Collection entries
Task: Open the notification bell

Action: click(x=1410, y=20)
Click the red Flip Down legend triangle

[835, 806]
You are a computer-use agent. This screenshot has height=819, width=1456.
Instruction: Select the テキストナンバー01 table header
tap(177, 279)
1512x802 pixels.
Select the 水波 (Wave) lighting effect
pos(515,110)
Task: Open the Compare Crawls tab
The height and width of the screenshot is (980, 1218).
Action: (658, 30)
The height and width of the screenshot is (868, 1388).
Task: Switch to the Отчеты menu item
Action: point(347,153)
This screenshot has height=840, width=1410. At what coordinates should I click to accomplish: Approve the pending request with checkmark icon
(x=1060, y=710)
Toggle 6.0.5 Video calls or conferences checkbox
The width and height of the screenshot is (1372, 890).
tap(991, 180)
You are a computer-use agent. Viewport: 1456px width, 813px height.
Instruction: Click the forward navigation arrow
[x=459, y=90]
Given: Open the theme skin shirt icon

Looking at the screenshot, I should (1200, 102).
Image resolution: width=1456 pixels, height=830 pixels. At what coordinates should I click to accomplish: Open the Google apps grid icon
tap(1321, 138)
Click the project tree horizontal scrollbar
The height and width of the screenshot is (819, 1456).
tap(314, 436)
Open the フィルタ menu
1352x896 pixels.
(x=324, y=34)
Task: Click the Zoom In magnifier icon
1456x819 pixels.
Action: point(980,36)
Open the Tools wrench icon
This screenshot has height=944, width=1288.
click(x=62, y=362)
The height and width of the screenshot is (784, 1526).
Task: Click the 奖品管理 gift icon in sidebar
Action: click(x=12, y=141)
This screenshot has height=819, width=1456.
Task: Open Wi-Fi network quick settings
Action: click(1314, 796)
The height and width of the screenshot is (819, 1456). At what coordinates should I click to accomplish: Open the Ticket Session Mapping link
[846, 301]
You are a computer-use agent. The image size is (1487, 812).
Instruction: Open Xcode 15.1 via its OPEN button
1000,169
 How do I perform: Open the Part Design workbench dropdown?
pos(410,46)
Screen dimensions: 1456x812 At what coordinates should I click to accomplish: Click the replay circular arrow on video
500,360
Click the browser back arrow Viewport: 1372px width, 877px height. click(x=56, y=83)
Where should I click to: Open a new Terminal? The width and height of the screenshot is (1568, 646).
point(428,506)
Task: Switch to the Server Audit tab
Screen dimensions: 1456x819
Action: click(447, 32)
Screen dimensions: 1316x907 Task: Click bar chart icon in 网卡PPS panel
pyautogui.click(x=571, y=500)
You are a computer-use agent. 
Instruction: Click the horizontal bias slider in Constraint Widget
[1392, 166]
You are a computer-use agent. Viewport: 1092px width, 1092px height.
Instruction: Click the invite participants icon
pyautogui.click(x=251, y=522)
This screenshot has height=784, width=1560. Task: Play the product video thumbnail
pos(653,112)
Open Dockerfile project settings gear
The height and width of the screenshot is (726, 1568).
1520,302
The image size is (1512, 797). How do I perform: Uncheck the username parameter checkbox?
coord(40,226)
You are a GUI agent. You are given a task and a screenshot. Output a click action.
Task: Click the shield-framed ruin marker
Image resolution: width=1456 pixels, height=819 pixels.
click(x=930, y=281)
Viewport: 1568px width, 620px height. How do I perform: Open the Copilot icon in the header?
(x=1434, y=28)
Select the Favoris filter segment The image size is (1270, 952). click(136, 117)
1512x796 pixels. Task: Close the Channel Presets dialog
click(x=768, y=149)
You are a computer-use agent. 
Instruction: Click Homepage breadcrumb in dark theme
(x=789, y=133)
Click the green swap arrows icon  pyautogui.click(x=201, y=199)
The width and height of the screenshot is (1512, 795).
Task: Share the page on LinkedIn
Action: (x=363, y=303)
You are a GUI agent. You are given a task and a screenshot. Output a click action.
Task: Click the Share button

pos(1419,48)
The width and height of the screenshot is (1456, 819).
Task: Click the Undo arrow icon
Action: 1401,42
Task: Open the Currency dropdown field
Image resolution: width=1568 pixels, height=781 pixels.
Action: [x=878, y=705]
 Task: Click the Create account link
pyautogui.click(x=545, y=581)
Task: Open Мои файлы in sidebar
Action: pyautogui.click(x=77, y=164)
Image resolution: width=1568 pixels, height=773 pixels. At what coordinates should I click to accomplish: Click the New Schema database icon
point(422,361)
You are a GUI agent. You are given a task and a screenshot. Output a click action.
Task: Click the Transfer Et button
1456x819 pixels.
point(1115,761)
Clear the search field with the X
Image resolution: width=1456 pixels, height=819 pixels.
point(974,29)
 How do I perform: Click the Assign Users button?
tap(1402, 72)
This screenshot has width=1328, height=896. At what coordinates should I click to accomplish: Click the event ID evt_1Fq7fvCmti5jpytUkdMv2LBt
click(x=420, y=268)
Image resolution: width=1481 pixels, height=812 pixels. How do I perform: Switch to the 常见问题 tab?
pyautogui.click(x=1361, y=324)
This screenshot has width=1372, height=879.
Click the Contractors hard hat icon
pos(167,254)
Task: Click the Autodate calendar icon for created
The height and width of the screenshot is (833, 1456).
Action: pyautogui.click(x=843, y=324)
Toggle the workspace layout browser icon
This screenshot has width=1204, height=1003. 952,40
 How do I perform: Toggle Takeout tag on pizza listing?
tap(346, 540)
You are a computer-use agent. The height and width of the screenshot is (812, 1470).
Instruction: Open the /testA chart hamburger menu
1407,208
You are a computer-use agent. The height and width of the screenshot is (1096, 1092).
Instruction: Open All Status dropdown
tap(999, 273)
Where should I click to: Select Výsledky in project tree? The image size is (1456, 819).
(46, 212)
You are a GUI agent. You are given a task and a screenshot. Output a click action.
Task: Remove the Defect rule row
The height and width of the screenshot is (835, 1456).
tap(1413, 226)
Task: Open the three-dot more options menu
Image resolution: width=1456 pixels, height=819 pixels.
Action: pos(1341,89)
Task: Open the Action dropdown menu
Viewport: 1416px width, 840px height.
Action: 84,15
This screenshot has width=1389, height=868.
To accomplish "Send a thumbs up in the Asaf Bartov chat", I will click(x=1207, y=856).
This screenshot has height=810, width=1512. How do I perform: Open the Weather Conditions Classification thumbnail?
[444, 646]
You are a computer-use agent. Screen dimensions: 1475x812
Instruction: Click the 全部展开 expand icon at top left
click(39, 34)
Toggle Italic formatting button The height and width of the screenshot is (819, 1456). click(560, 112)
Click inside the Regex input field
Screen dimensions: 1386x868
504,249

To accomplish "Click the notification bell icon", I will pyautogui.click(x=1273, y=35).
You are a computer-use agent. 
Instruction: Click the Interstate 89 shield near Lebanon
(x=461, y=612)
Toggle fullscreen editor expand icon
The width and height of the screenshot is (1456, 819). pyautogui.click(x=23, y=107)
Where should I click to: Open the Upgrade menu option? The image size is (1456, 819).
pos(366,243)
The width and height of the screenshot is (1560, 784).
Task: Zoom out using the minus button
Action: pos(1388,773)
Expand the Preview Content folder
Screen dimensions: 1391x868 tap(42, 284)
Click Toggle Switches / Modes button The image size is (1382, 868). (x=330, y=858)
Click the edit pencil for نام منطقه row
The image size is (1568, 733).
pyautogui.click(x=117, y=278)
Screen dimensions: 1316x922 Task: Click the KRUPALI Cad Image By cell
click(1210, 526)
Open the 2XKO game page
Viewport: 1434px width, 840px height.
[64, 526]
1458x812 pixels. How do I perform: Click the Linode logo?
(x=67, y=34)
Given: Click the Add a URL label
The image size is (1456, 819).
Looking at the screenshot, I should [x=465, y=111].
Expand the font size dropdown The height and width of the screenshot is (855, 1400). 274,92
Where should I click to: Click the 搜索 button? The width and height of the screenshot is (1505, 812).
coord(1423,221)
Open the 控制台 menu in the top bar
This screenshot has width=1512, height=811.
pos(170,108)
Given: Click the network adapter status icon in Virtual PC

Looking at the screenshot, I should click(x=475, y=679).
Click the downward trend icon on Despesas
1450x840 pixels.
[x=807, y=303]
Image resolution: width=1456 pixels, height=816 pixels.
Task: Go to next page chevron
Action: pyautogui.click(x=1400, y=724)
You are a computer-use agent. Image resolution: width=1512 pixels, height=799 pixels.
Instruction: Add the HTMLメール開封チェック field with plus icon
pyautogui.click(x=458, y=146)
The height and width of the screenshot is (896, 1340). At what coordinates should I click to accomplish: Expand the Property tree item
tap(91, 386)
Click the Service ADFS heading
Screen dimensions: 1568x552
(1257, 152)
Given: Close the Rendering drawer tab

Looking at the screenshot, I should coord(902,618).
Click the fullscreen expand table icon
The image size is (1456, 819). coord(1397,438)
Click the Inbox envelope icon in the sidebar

TRY IT - Restate verbatim all lines from the start of the data through the line containing "Task: Click the Zoom In magnifier icon", with both ends kept.

RESULT OF THE TASK -
Task: Open the notification bell

Action: click(x=1410, y=20)
Click the red Flip Down legend triangle

[835, 806]
You are a computer-use agent. This screenshot has height=819, width=1456.
Instruction: Select the テキストナンバー01 table header
tap(177, 279)
1512x802 pixels.
Select the 水波 (Wave) lighting effect
pos(515,110)
Task: Open the Compare Crawls tab
The height and width of the screenshot is (980, 1218).
Action: (658, 30)
The height and width of the screenshot is (868, 1388).
Task: Switch to the Отчеты menu item
Action: point(347,153)
This screenshot has height=840, width=1410. At what coordinates should I click to accomplish: Approve the pending request with checkmark icon
(x=1060, y=710)
Toggle 6.0.5 Video calls or conferences checkbox
The width and height of the screenshot is (1372, 890).
tap(991, 180)
You are a computer-use agent. Viewport: 1456px width, 813px height.
Instruction: Click the forward navigation arrow
[x=459, y=90]
Given: Open the theme skin shirt icon

Looking at the screenshot, I should (1200, 102).
Image resolution: width=1456 pixels, height=830 pixels. At what coordinates should I click to accomplish: Open the Google apps grid icon
tap(1321, 138)
Click the project tree horizontal scrollbar
The height and width of the screenshot is (819, 1456).
tap(314, 436)
Open the フィルタ menu
1352x896 pixels.
(x=324, y=34)
Task: Click the Zoom In magnifier icon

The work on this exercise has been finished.